Stelle deine Frage mal im Analog-Forum. Dort kann man dir sogar sagen, wie die verschiedenen Holzarten einer Zarge klingen.

Mit dem 160er bist du doch schon gut bedient, ich würde mich in Punkto Plattenspieler nicht verrückt machen und höchstens mal den Tonabnehmer oder Phono Pre zweckt Aufrüstung in betracht ziehen. Da liegt eigentlich immer das größte Potential zur Klangverbesserung, nicht bei der Zarge.

Ich habe auch schon einige Zargen gebaut, allerdings konnte ich noch nie einen Unterschied heraushören. Ich mache sowas auch nur aus Gründen der Optik, ist eben ein Hobby.....

Gruß
Haakon
Weidenkaetzchen
Gesperrt
#5 erstellt: 18. Mrz 2012, 19:00
Joa....eigentlich sollte durch die Federaufhängung des Subchassis eine Entkopplung stattfinden. Tut sie auch sehr gut! Somit ist es eigentlich obsolet über das Design einer neuen Zarge nachzudenken.
Das einzige was einem stabileren Lauf immer gut tut ist Masse! Aber da muss man schonüberlegen wieviel davon sinnvoll ist. Wenn du nicht vor dem Plattenspieler rumtrampelst und noch mit provozierendem Stampfen versuchst ihn aus dem Tritt zu bringen, dann reicht die Werkszarge vollkommen aus.
jottklas
Hat sich gelöscht
#6 erstellt: 18. Mrz 2012, 19:04

Fhtagn! schrieb:

Ich habe auch schon einige Zargen gebaut, allerdings konnte ich noch nie einen Unterschied heraushören. Ich mache sowas auch nur aus Gründen der Optik, ist eben ein Hobby.....

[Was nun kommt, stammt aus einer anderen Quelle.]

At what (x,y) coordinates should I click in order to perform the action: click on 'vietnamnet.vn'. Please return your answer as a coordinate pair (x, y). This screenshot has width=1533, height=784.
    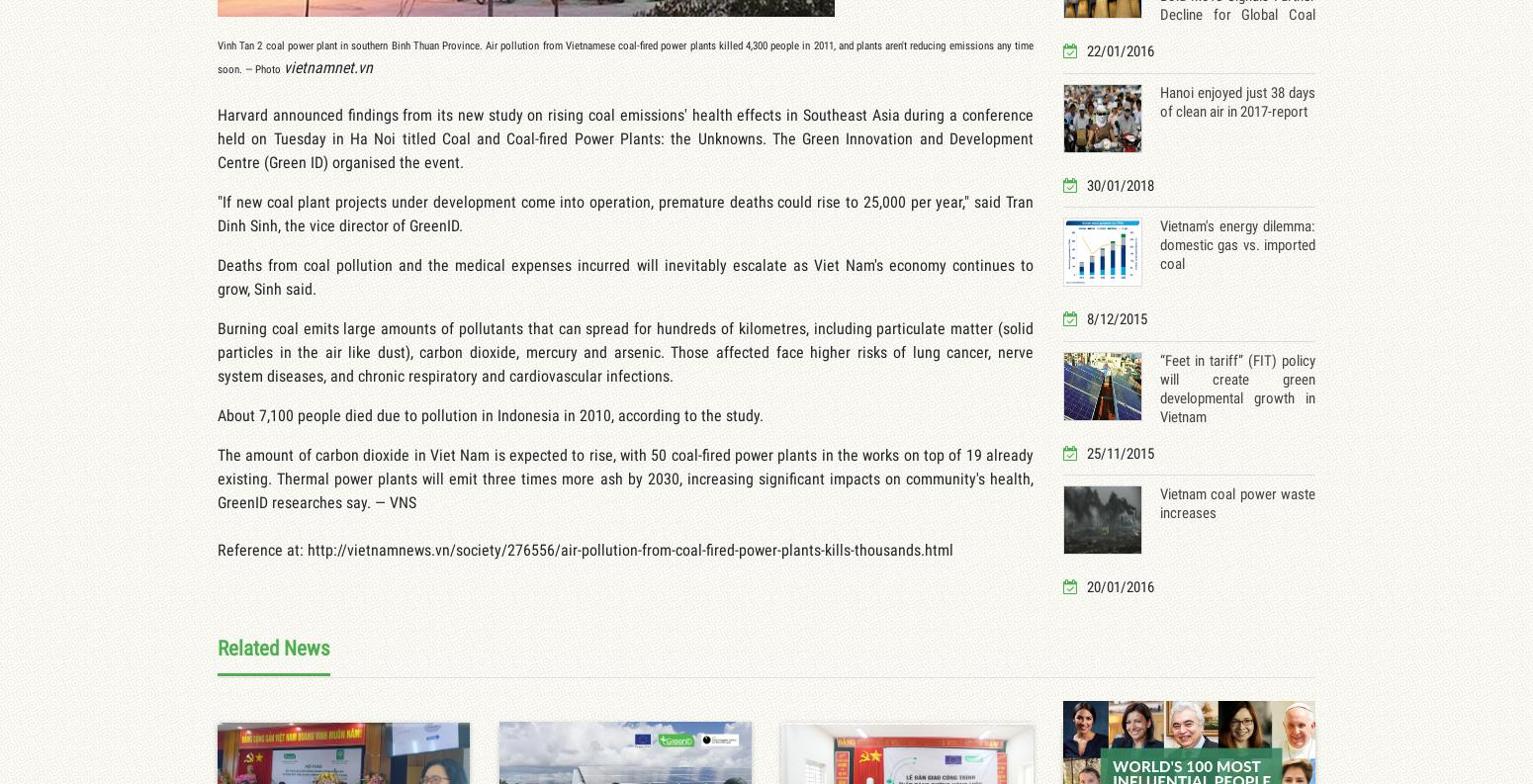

Nur die Optik sollte auch der Grund für eine neue Zarge sein, da man davon ausgehen kann, dass die Entwickler von Thorens, Dual, PE, Braun und Co. wussten, was sie taten. Ich habe mich trotz meiner eher bescheidenen Holzbearbeitungskünste auch nur daran gewagt, weil die Originalzarge starke Macken aufwies...

Gruß
Jürgen
max_samhain
Ist häufiger hier
#7 erstellt: 19. Mrz 2012, 11:43
Nun ja, in dem Artikel hatte sich das irgendwie ganz logisch angehört, aber gerade im Hifi-Bereich wird ja auch gerne aus ner Mücke ein Elefant gemacht. Ganz so billig ist so'ne Zarge ja nun auch nicht, und wenn der klangliche Unterschied kaum wahrzunehmen ist, werde ich die Idee wohl verwerfen. Optisch sieht der Thorens noch zu gut aus, um handeln zu müssen.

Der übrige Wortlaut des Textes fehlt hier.